▸ **Entries provided**
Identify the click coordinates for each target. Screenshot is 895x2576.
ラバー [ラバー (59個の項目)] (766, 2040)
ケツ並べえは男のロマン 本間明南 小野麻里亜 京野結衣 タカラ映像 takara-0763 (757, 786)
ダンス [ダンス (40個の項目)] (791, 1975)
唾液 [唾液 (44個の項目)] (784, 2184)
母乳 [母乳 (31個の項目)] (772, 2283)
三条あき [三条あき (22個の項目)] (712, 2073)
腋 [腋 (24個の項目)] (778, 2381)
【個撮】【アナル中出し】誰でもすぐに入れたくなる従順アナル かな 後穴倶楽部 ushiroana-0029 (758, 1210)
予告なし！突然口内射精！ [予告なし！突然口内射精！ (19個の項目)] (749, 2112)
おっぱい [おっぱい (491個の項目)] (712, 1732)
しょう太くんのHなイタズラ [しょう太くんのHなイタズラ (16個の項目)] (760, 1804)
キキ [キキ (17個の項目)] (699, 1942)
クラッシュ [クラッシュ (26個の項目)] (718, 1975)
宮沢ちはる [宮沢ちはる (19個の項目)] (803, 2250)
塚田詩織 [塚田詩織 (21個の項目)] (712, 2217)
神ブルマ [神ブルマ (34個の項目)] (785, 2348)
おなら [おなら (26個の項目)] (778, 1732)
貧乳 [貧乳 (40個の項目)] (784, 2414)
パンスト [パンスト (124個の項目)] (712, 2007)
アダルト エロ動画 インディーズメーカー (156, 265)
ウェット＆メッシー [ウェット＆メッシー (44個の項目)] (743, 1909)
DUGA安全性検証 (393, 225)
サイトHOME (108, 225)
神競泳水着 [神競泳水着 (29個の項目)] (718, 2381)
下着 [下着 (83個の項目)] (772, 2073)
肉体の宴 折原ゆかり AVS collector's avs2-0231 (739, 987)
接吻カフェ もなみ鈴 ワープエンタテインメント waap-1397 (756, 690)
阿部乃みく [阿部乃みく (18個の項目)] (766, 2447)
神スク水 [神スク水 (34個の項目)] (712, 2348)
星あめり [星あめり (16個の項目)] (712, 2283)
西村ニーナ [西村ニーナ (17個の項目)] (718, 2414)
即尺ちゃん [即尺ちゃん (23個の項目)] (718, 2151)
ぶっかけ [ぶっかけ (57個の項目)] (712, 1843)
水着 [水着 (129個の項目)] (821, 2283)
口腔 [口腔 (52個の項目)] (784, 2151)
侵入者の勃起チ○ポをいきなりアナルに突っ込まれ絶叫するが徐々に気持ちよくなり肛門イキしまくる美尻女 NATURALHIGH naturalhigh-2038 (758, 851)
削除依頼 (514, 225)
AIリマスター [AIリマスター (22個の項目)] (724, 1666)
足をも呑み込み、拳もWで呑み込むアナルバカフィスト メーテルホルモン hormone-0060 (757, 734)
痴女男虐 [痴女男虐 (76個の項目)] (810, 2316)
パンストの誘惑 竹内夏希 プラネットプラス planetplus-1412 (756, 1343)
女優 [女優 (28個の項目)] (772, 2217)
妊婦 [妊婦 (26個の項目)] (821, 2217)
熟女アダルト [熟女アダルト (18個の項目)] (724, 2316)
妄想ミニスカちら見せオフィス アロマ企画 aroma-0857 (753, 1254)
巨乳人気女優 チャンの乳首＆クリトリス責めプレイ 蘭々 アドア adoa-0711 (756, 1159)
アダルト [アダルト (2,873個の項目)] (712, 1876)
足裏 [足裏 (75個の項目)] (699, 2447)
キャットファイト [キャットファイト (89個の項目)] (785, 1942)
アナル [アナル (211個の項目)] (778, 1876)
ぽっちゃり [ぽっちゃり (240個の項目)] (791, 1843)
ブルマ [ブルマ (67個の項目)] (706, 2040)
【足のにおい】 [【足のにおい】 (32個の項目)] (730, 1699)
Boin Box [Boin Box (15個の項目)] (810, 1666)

▸ **What you have to do**
Reproduce every item above verbatim, line for line.

▸ **Finished exercise**
Identify the click coordinates for each target. Screenshot is 895x2576.
ラバー [ラバー (59個の項目)] (766, 2040)
ケツ並べえは男のロマン 本間明南 小野麻里亜 京野結衣 タカラ映像 takara-0763 (757, 786)
ダンス [ダンス (40個の項目)] (791, 1975)
唾液 [唾液 (44個の項目)] (784, 2184)
母乳 [母乳 (31個の項目)] (772, 2283)
三条あき [三条あき (22個の項目)] (712, 2073)
腋 [腋 (24個の項目)] (778, 2381)
【個撮】【アナル中出し】誰でもすぐに入れたくなる従順アナル かな 後穴倶楽部 ushiroana-0029 (758, 1210)
予告なし！突然口内射精！ [予告なし！突然口内射精！ (19個の項目)] (749, 2112)
おっぱい [おっぱい (491個の項目)] (712, 1732)
しょう太くんのHなイタズラ [しょう太くんのHなイタズラ (16個の項目)] (760, 1804)
キキ [キキ (17個の項目)] (699, 1942)
クラッシュ [クラッシュ (26個の項目)] (718, 1975)
宮沢ちはる [宮沢ちはる (19個の項目)] (803, 2250)
塚田詩織 [塚田詩織 (21個の項目)] (712, 2217)
神ブルマ [神ブルマ (34個の項目)] (785, 2348)
おなら [おなら (26個の項目)] (778, 1732)
貧乳 [貧乳 (40個の項目)] (784, 2414)
パンスト [パンスト (124個の項目)] (712, 2007)
アダルト エロ動画 インディーズメーカー (156, 265)
ウェット＆メッシー [ウェット＆メッシー (44個の項目)] (743, 1909)
DUGA安全性検証 (393, 225)
サイトHOME (108, 225)
神競泳水着 [神競泳水着 (29個の項目)] (718, 2381)
下着 [下着 (83個の項目)] (772, 2073)
肉体の宴 折原ゆかり AVS collector's avs2-0231 (739, 987)
接吻カフェ もなみ鈴 ワープエンタテインメント waap-1397 (756, 690)
阿部乃みく [阿部乃みく (18個の項目)] (766, 2447)
神スク水 [神スク水 (34個の項目)] (712, 2348)
星あめり [星あめり (16個の項目)] (712, 2283)
西村ニーナ [西村ニーナ (17個の項目)] (718, 2414)
即尺ちゃん [即尺ちゃん (23個の項目)] (718, 2151)
ぶっかけ [ぶっかけ (57個の項目)] (712, 1843)
水着 [水着 (129個の項目)] (821, 2283)
口腔 [口腔 (52個の項目)] (784, 2151)
侵入者の勃起チ○ポをいきなりアナルに突っ込まれ絶叫するが徐々に気持ちよくなり肛門イキしまくる美尻女 NATURALHIGH naturalhigh-2038 (758, 851)
削除依頼 (514, 225)
AIリマスター [AIリマスター (22個の項目)] (724, 1666)
足をも呑み込み、拳もWで呑み込むアナルバカフィスト メーテルホルモン hormone-0060 (757, 734)
痴女男虐 [痴女男虐 (76個の項目)] (810, 2316)
パンストの誘惑 竹内夏希 プラネットプラス planetplus-1412 (756, 1343)
女優 [女優 (28個の項目)] (772, 2217)
妊婦 [妊婦 (26個の項目)] (821, 2217)
熟女アダルト [熟女アダルト (18個の項目)] (724, 2316)
妄想ミニスカちら見せオフィス アロマ企画 aroma-0857 (753, 1254)
巨乳人気女優 チャンの乳首＆クリトリス責めプレイ 蘭々 アドア adoa-0711 (756, 1159)
アダルト [アダルト (2,873個の項目)] (712, 1876)
足裏 [足裏 (75個の項目)] (699, 2447)
キャットファイト [キャットファイト (89個の項目)] (785, 1942)
アナル [アナル (211個の項目)] (778, 1876)
ぽっちゃり [ぽっちゃり (240個の項目)] (791, 1843)
ブルマ [ブルマ (67個の項目)] (706, 2040)
【足のにおい】 [【足のにおい】 (32個の項目)] (730, 1699)
Boin Box [Boin Box (15個の項目)] (810, 1666)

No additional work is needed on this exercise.